No one can forget the back and forth bickering from the first presidential debate on Sept. 29, 2020.
“I think there was a collective display of… well that happened, after the debate,” said Stephanie Wideman, an assistant professor of communications at the University of Indianapolis.
Wideman is also the Director of the Forensics Speech and Debate Team at the University of Indianapolis and said presidential debates are about precedent, format, and personal responsibility.
“To some degree, you can say yes personal responsibility is important. Getting their message across is important. But, debate format and structure can go a long way toward promoting more civil discussion,” said Wideman.
The last debate may not have been civil, however, its format was typical. Since the 1960’s a candidate is asked a question, they get two minutes to respond, then the opponent can rebuttal. The October, 15th debate would have been the more recent town hall format, where the voters ask the questions.
“To answer said question, they are having to look in the faces of their constituents. So that type of immediacy and feedback is really essential I think to building authenticity from the candidates with the people they are asking to vote for them,” said Wideman.
The candidates will still have their own town halls on Thursday night. However, without an opponent, debate experts said it becomes more of a one-side political platform.
Still, with COVID-19, there are complications and now a debate over virtual debates.
“Whether there is a will rather than if there is a way,” said Wideman. “I mean my team and the debate community as a whole, at least in the collegiate world, we have gone virtual starting from the beginning of the school year to much success.”
“I kind of wish we had a virtual debate because that is what I am teaching and doing,” said Janis Crawford, a professor of Communications and Media Studies at Butler University.
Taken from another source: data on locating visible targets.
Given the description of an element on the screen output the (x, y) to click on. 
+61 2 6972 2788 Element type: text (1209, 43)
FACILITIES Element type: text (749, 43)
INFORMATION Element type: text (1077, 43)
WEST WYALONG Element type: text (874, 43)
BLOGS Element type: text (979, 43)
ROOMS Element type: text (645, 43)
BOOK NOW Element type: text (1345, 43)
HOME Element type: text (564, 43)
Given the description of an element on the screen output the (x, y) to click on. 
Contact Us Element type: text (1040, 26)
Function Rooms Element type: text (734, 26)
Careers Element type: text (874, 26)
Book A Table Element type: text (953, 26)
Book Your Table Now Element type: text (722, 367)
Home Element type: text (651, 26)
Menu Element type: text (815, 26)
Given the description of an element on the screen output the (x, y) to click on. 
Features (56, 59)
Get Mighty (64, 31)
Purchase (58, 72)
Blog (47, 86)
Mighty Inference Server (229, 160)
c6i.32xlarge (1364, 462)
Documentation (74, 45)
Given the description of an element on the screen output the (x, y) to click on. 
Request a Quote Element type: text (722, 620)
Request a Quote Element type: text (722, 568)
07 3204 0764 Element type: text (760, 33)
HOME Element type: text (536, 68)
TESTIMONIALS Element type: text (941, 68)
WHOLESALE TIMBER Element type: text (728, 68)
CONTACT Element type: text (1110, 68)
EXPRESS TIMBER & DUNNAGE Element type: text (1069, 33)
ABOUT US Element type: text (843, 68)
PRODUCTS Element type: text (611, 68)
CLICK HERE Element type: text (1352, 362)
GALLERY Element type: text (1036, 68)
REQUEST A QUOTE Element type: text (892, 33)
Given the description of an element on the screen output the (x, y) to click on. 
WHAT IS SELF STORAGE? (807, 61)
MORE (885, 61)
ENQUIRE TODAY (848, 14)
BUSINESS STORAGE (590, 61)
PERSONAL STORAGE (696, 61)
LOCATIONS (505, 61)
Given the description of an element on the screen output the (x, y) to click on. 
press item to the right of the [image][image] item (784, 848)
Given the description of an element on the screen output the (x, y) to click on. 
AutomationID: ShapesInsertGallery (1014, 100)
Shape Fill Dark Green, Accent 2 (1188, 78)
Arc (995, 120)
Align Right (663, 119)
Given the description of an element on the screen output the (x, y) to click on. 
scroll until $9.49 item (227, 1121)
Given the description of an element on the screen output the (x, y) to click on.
Crawford also coaches the Butler speech and debate team.
“I think it would have been possible because you could have Zoom called all of those people. They could have been all on and they could have taken turns asking questions, with the moderator. And the candidates could have answered virtually. I absolutely think it could have worked,” said Crawford.
Debate experts said whether a debate is virtual or in-person, a change in format might be necessary. They suggest a countdown clock running behind the candidates, or giving the moderator a flag so they can signal a stopping point. The simplest change suggested is for the moderator to have the ability to shut off the candidate’s microphone.
“I think you need a moderator that can control the debate and if that means turning off those microphones, then that has to happen,” said Crawford.
But what about answer length? There is a discussion about whether two minutes enough time for candidates to fully lay out their platforms.
“One inherent limitation from a debate is you’re asking someone to answer a question that affects 300 million people in two minutes, right? That is really kind of impossible,” said Wideman. “But we can’t really go back to the days of the Lincoln-Douglas debates when those debates went on for six hours. We just don’t have the bandwidth for that now.”
So for now, voters get 90 minutes to hear from the candidates. However, in an ever-changing world, there is little debate over this.
“We do have a lot of evidence that debates are effective,” said Wideman. “So it will matter the closer that it gets, possibly to the actual election day. But either way, it is going to be important that people are able to hear from their representatives.”
The next presidential debate scheduled for Oct., 22. The Commission on Presidential Debates said as of now, both candidates have agreed to participate. However, the final format is still unclear.